Mutton/Chicken broth recipe (Scroll down for Vegan Bone Broth Recipe).

Ingredients: Servings 4
Pieces of mutton with bone or carcass of chicken (whole)
Garlic cloves smashed
Carrots cut into chunks
Onions cut into chunks
3 tabsp of apple cider vinegar
2 bey leaves (tej patta)
Sea salt and pepper to taste

Use boiling method, DON’T PRESSURE COOK; which means you need to slow boil this recipe for a while at least 2-4 hours till done.

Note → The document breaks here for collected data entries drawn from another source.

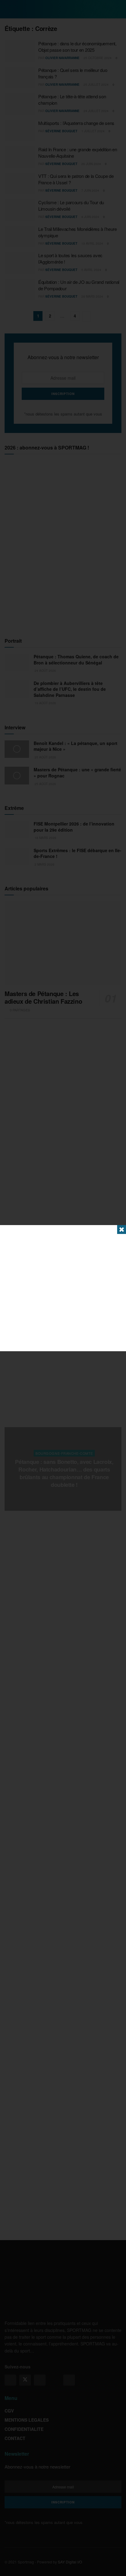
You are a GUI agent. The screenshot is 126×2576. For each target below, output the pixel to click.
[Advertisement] (63, 1288)
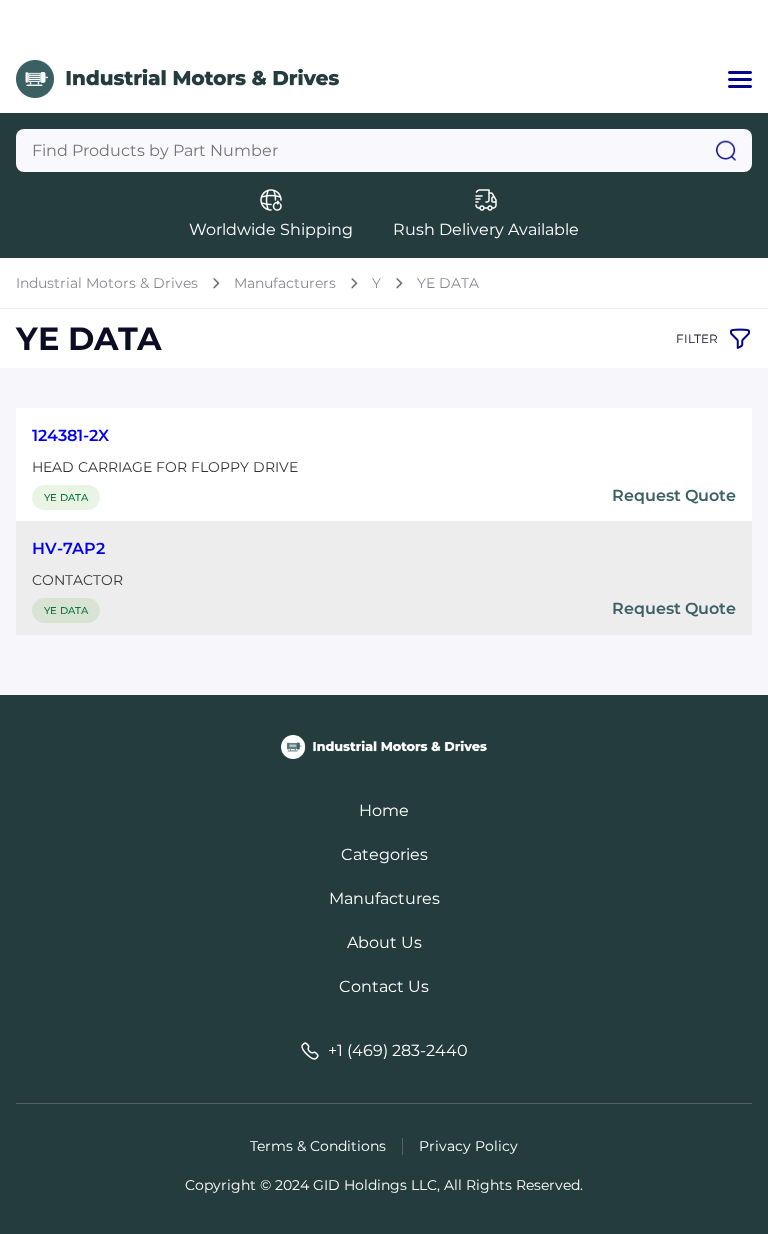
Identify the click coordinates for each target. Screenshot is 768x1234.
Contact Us (384, 986)
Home (384, 810)
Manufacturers (285, 283)
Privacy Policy (468, 1146)
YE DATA (448, 283)
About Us (384, 942)
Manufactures (384, 898)
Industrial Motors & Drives (107, 283)
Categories (384, 854)
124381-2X (70, 435)
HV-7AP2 (68, 548)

Seprate broth from meat and bones and strain, drink just broth.

Vegan Bone Broth Recipe
4 tablespoons neutral oil like avocado, cold-pressed
2 cups celery, finely chopped
1 cup beetroot thinly sliced in strips
4 cups mixed of fresh chopped spinach and leafy green
1 bay leaf
2 tablespoons tamari or shoyu soy sauce
¼ cup organic light miso paste
1/4 cup fresh parsley, roughly chopped
12-16 cups of water or vegetable broth
Can also use turmeric and onions, but its optional



  1. In a large soup pot, sauté celery in oil over medium-low heat. (If you’re adding turmeric, onion and garlic, add them now as well).
  2. Once celery is tender – about 5 minutes – add bay leaf, beetroot, water or veggie broth and soy sauce. Increase heat to medium flame and cover the pot.
  3. Bring to a near boil and reduce heat to low, letting broth simmer for about 45 minutes. Add spinach and leafy green, parsley and miso paste, stirring until miso dissolves.
  4. Strain off vegetables and use broth. Serve with vegetables for a light soup.
  5. Bone broth is actually simmered for as long as 24 hours or 16 or 8 hours. Once the broth is ready, add miso paste just before serving.